One of the most beloved of all Argentine musicians, Gustavo Santaolalla has been a giant in the country’s rock nacional since the 1980s, and internationally recognized for decades. This Saturday, he’ll perform music from his most recent album, Desandando el Camino (Retracing the Road), at Teatro Coliseo at 9 PM (hurry for tickets here!). The album comes from a documentary miniseries, “Quapaq Ñan: Desandando el Camino,” in which Santaolalla stars, produces, and creates the music, about the Incan Empire’s history in Argentina.
The Argentine composer and musician is well on his way to an EGOT, with two Oscars, an Emmy nomination, a Golden Globe, and fistfuls (literally, see the photo below) of Grammys already under his belt. He dabbles in everything from solo albums to producing to composing, and whatever he touches seems to turn to gold.
After involvement in rock nacional throughout the ’70s and ’80s, Santaolalla moved on to high-profile collaborations. His musical tastes are eclectic, to put it mildly: his own music runs the gamut from indigenous-inspired Argentine folk to ’80s rock to neo-tango. As a producer, they range even more wildly. He’s the behind-the-scenes genius between many of Juanes’s hits, and has been the Colombian superstar’s producer since his first album in 2000. Santaolalla also produced the tongue-in-cheek “Tango del Pecado” for Puerto Rican rap duo Calle 13, and even worked with opera soprano Dawn Upshaw.
His solo music is popular as well, and rightly acclaimed at home and abroad, especially for 1998 classic album Ronroco — please, just listen to it. You’ll understand. The album’s acoustic guitar moves through the landscapes of the Southern Cone, from the wide-open pampas to Iguazú to the Atacama, and somehow captures them all perfectly through music.

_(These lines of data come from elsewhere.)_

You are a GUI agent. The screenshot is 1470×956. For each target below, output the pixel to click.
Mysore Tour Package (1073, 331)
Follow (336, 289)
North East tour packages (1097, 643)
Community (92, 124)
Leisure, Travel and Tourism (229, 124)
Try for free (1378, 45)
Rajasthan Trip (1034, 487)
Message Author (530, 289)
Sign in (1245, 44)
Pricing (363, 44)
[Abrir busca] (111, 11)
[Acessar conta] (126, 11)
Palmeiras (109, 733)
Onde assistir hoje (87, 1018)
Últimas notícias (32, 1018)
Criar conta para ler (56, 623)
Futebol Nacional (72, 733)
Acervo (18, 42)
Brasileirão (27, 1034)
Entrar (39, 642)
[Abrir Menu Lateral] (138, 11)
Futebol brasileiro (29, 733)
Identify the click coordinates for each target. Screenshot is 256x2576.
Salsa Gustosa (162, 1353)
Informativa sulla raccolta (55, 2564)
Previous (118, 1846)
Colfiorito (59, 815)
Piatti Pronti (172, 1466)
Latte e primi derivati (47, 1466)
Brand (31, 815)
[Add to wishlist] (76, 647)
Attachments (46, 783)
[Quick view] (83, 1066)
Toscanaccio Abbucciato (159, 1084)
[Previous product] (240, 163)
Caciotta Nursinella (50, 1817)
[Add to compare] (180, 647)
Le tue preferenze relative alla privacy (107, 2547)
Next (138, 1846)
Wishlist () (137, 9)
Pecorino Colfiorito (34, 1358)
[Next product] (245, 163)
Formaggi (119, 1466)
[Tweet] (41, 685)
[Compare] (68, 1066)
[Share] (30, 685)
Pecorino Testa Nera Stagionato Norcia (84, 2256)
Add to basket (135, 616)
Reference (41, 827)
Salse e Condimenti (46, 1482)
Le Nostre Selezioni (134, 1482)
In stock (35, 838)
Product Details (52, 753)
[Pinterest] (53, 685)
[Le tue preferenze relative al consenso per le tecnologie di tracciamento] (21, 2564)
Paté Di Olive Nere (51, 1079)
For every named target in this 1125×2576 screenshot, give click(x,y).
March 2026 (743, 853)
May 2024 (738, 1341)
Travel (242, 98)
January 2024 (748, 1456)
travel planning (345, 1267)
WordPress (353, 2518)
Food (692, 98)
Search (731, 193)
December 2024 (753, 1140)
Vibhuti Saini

The album was so big that it became a crossover TV and film hit, with haunting appearances in everything from HBO series Deadwood to the CW’s Jane the Virgin. Santaolalla has lived on and off in Los Angeles, California for years, so the movie industry seemed a natural career jump for him. After the Hollywood love for Ronroco, he leapt head first into soundtrack, composing for big name directors like Walter Salles, Ang Lee, and Alejandro González Iñárritu.
Even if you’ve never heard of Santaolalla until now you’ve probably heard his music in some of this century’s best movies. For a sense of his work, check out Salles’s 2004 classic The Motorcycle Diaries (with, ahem, our favorite Palermo resident/handsome man Gael García Bernal), with fast-paced, intense electric guitar accompanying Che Guevara on his South American odyssey. Then came the flood of awards: Santaolalla won two consecutive Best Soundtrack Oscars, first in 2006 for Lee’s cowboy epic Brokeback Mountain, with its wistful, Western-tinged music, and then the next year for Iñárritu’s global hit Babel.
The musician has become a source of pride for his home country — his references to Argentina in his music and awards speeches don’t go unnoticed. Get prepared for the concert with his dazzling variety of genres, songs, and musical collaborations, then head to what’s sure to be a show-stopping performance on Saturday.